## The data
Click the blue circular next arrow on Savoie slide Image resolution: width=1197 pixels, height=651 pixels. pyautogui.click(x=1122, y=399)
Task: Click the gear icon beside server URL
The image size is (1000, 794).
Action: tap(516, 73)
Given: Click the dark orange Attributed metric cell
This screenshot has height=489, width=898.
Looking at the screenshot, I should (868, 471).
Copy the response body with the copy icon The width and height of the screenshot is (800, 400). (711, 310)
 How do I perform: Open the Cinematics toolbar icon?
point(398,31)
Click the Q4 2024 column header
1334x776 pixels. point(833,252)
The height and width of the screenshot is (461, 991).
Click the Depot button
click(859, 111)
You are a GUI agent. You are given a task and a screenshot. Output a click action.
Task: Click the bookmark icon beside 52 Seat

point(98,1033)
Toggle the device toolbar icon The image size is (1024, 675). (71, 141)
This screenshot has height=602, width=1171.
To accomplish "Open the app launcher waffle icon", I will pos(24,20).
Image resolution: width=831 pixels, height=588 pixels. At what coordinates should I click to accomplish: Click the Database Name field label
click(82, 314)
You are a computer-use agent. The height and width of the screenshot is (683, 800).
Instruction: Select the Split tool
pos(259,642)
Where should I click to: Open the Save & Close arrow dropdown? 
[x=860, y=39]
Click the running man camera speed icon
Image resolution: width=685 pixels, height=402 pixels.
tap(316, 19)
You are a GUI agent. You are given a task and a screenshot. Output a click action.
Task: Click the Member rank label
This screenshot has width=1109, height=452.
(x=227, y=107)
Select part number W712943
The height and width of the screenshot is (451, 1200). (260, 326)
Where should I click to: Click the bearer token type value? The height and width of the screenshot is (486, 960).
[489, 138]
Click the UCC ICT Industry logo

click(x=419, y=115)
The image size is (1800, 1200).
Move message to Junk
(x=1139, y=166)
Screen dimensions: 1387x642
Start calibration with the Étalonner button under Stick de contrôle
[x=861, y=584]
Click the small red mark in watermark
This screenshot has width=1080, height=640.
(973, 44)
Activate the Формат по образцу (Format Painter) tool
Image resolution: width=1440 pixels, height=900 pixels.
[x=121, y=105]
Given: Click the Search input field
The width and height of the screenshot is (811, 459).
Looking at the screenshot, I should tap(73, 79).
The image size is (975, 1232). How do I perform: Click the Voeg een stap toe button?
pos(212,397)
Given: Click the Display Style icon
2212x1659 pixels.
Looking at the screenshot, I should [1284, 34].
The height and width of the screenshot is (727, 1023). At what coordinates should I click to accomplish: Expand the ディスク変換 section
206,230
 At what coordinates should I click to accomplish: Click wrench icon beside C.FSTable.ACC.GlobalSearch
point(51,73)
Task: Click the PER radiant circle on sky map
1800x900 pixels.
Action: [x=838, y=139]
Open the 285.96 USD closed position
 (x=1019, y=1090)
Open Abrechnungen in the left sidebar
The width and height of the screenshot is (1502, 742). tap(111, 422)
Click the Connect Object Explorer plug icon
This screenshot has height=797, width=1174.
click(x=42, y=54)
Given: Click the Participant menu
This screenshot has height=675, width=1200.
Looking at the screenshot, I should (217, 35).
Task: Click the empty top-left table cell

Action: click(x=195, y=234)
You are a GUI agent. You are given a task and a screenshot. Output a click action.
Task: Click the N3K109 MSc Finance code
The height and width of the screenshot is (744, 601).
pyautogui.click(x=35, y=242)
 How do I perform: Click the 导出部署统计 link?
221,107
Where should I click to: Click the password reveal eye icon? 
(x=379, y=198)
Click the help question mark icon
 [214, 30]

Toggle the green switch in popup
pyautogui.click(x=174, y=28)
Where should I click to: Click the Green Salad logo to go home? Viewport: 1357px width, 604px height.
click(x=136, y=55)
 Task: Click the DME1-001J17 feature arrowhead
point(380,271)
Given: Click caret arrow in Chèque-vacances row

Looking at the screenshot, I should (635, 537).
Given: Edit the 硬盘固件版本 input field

## Activity
Transcribe the material above word for word.

## Result of the exercise
Click the blue circular next arrow on Savoie slide Image resolution: width=1197 pixels, height=651 pixels. pyautogui.click(x=1122, y=399)
Task: Click the gear icon beside server URL
The image size is (1000, 794).
Action: tap(516, 73)
Given: Click the dark orange Attributed metric cell
This screenshot has height=489, width=898.
Looking at the screenshot, I should (868, 471).
Copy the response body with the copy icon The width and height of the screenshot is (800, 400). (711, 310)
 How do I perform: Open the Cinematics toolbar icon?
point(398,31)
Click the Q4 2024 column header
1334x776 pixels. point(833,252)
The height and width of the screenshot is (461, 991).
Click the Depot button
click(859, 111)
You are a GUI agent. You are given a task and a screenshot. Output a click action.
Task: Click the bookmark icon beside 52 Seat

point(98,1033)
Toggle the device toolbar icon The image size is (1024, 675). (71, 141)
This screenshot has height=602, width=1171.
To accomplish "Open the app launcher waffle icon", I will pos(24,20).
Image resolution: width=831 pixels, height=588 pixels. At what coordinates should I click to accomplish: Click the Database Name field label
click(82, 314)
You are a computer-use agent. The height and width of the screenshot is (683, 800).
Instruction: Select the Split tool
pos(259,642)
Where should I click to: Open the Save & Close arrow dropdown? 
[x=860, y=39]
Click the running man camera speed icon
Image resolution: width=685 pixels, height=402 pixels.
tap(316, 19)
You are a GUI agent. You are given a task and a screenshot. Output a click action.
Task: Click the Member rank label
This screenshot has width=1109, height=452.
(x=227, y=107)
Select part number W712943
The height and width of the screenshot is (451, 1200). (260, 326)
Where should I click to: Click the bearer token type value? The height and width of the screenshot is (486, 960).
[489, 138]
Click the UCC ICT Industry logo

click(x=419, y=115)
The image size is (1800, 1200).
Move message to Junk
(x=1139, y=166)
Screen dimensions: 1387x642
Start calibration with the Étalonner button under Stick de contrôle
[x=861, y=584]
Click the small red mark in watermark
This screenshot has width=1080, height=640.
(973, 44)
Activate the Формат по образцу (Format Painter) tool
Image resolution: width=1440 pixels, height=900 pixels.
[x=121, y=105]
Given: Click the Search input field
The width and height of the screenshot is (811, 459).
Looking at the screenshot, I should tap(73, 79).
The image size is (975, 1232). How do I perform: Click the Voeg een stap toe button?
pos(212,397)
Given: Click the Display Style icon
2212x1659 pixels.
Looking at the screenshot, I should [1284, 34].
The height and width of the screenshot is (727, 1023). At what coordinates should I click to accomplish: Expand the ディスク変換 section
206,230
 At what coordinates should I click to accomplish: Click wrench icon beside C.FSTable.ACC.GlobalSearch
point(51,73)
Task: Click the PER radiant circle on sky map
1800x900 pixels.
Action: [x=838, y=139]
Open the 285.96 USD closed position
 (x=1019, y=1090)
Open Abrechnungen in the left sidebar
The width and height of the screenshot is (1502, 742). tap(111, 422)
Click the Connect Object Explorer plug icon
This screenshot has height=797, width=1174.
click(x=42, y=54)
Given: Click the Participant menu
This screenshot has height=675, width=1200.
Looking at the screenshot, I should (217, 35).
Task: Click the empty top-left table cell

Action: click(x=195, y=234)
You are a GUI agent. You are given a task and a screenshot. Output a click action.
Task: Click the N3K109 MSc Finance code
The height and width of the screenshot is (744, 601).
pyautogui.click(x=35, y=242)
 How do I perform: Click the 导出部署统计 link?
221,107
Where should I click to: Click the password reveal eye icon? 
(x=379, y=198)
Click the help question mark icon
 [214, 30]

Toggle the green switch in popup
pyautogui.click(x=174, y=28)
Where should I click to: Click the Green Salad logo to go home? Viewport: 1357px width, 604px height.
click(x=136, y=55)
 Task: Click the DME1-001J17 feature arrowhead
point(380,271)
Given: Click caret arrow in Chèque-vacances row

Looking at the screenshot, I should (635, 537).
Given: Edit the 硬盘固件版本 input field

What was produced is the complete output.